■ Task item: Starting at the line that contains "Given: Click the Decrease Font Size icon", write out every line through the end of the records exactly as it stands, and leave out all pictures.

■ Dataset records:
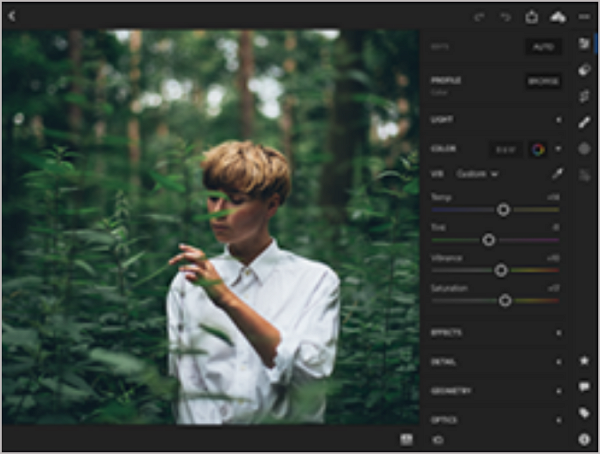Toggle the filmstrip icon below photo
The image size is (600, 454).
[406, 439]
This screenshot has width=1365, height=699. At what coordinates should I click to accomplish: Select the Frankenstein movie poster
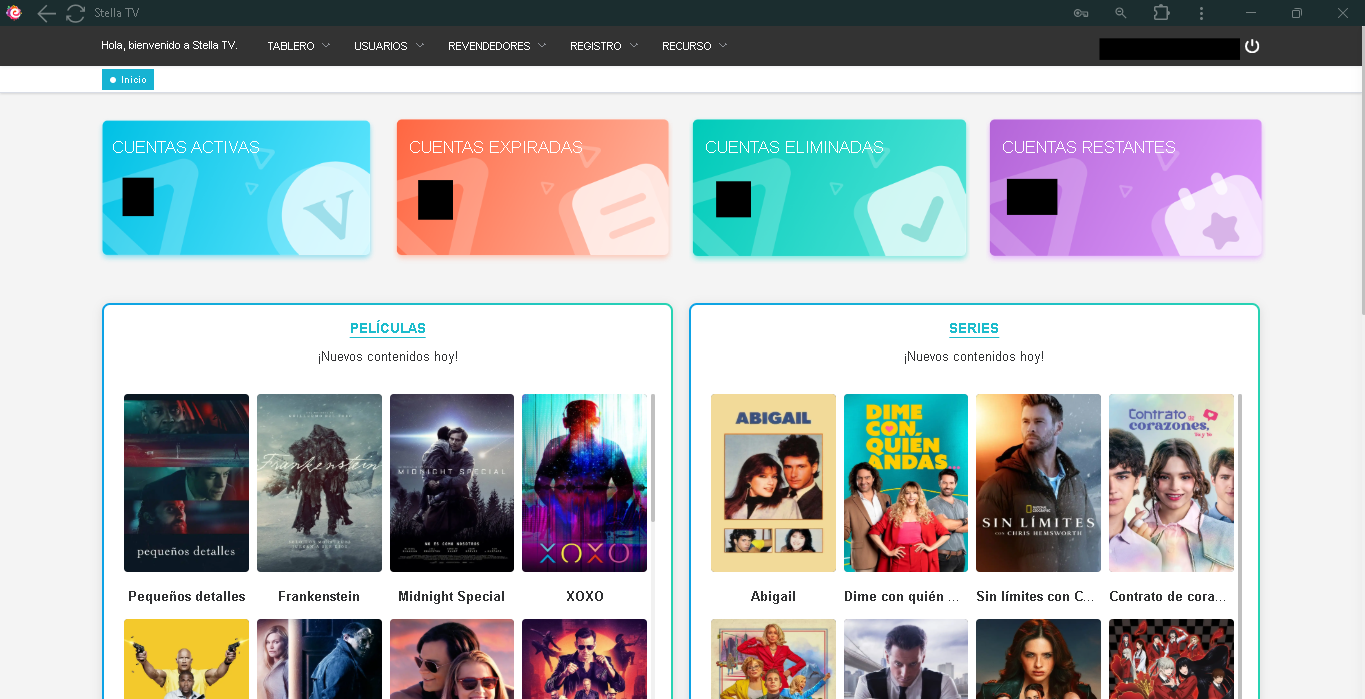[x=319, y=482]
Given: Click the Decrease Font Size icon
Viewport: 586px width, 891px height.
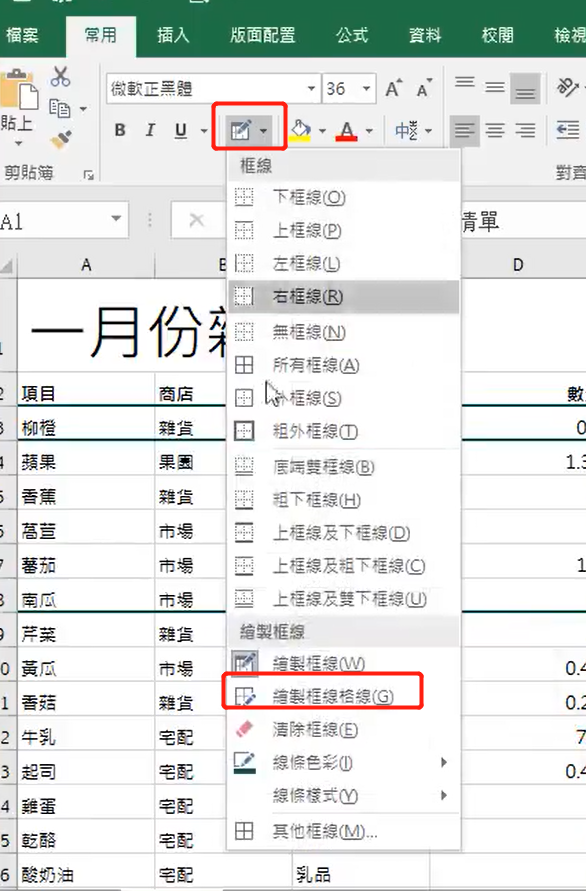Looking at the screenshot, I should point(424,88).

■ Result of the task:
Given: Click the Decrease Font Size icon
Viewport: 586px width, 891px height.
Looking at the screenshot, I should point(424,88).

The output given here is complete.